Stanley Druckenmiller Reviews Key Issues That In His Opinion Will Effect The U.S. Economy
Posted By thestatedtruth.com on September 11, 2013
Pay attention everybody, there will be a quiz on this….Stanley Druckenmiller (one of the most successful money managers of all time) addresses key issues for the U.S. economy going forward. Here are a few snip-its.
On what he is most uncomfortable about:
“Let’s first set the table and looking at what is going on in the last 35-years. Then I want to get into the demographic problem and why it is so scary from here and why I don’t understand the current dialogue that is taking place over the situation. It is completely uninformed. If you go back to 1960 when I was sever years old, about 20-percent of the federal budget government outlays were transfer payments or what we call entitlement. That number has gone up to 72-percent over this 35 year period. The problem with that, first of all, the good news on that, as I said, seniors are much better off, it’s been a tremendous accomplishment, poverty rate is way down for seniors, but these are transfer payments and there is no productive investment or no looking to future coming out of this. If you look at how we get form 20-percent to 70-percent, almost all of that money went to the elderly. If you took an elderly person back in 1960, 40-percent of government outlays per capita went to them. That number is 71-percent all stop where did that come out of? It came out of children, came out of investments and things like education, infrastructure, thing like that. And that crowding out effect creates a problem going forward because these are not productive investments.”

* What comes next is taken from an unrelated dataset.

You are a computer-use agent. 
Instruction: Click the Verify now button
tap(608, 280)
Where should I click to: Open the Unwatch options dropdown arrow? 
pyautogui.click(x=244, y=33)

“It is important shaping the debate. We have always heard the term, ‘you don’t want to leave the next generation with less than the current generation If you are A 29-37 year old in this country, your net worth is less than 29-37 year old in 1983. Those are staggering statistics. This is the first generation where a 30-year old is worth literally is worth less than his parents. If you look at older people, their net worth has doubled over this timeframe. Again, because this money has been transferred.
Druckenmiller continues…..
On what we see in asset prices is illusory:
“My first mentor and boss, Dr. Ellison from Pittsburg used to tell me, it takes hundreds of millions of dollars to manipulate a stock up but the minute you have this phony buying stock, it can go down on no volume. It can just re-price immediately. I personally think as long as this game goes on, assets will stay elevated. When he removed that prop, let’s face it, the Fed says they’re targeting asset prices. Those prices can adjust immediately. June was instructive. If you did not believe before the exit was going to be tough, the mere hunt that maybe in three months, if the economy is good, we might go from $85 billion a month to buying $65 Billion a month, cause that kind of havoc and risk around the world. How in the world does anyone think when the actual exit happens that prices are not going to respond? It is silly.”
And….
On what asset class has been manipulated most because of QE:
“I would say stocks. I have been really wrong on the bond market in the last three or four months. I have been waiting for this decline for two years and completely missed it. First of all, the stuff we were talking about earlier in the show, that is too far down the road in my opinion, for the bond market to pay attention. I have always found in bonds, if you can predict a relative change in the economy, relative to consensus, you will make money in bonds if you get that equation right… Yes [even in the world of QE]. Two or three months ago, I thought people were overly optimistic on the U.S. economy. It is my judgment that assessment turned out to be correct. But bonds went down anyway for not economic reason because we have the unwind going on. For whatever reason. While I anticipated down the road, I did not think it would happen while the economy was softening.”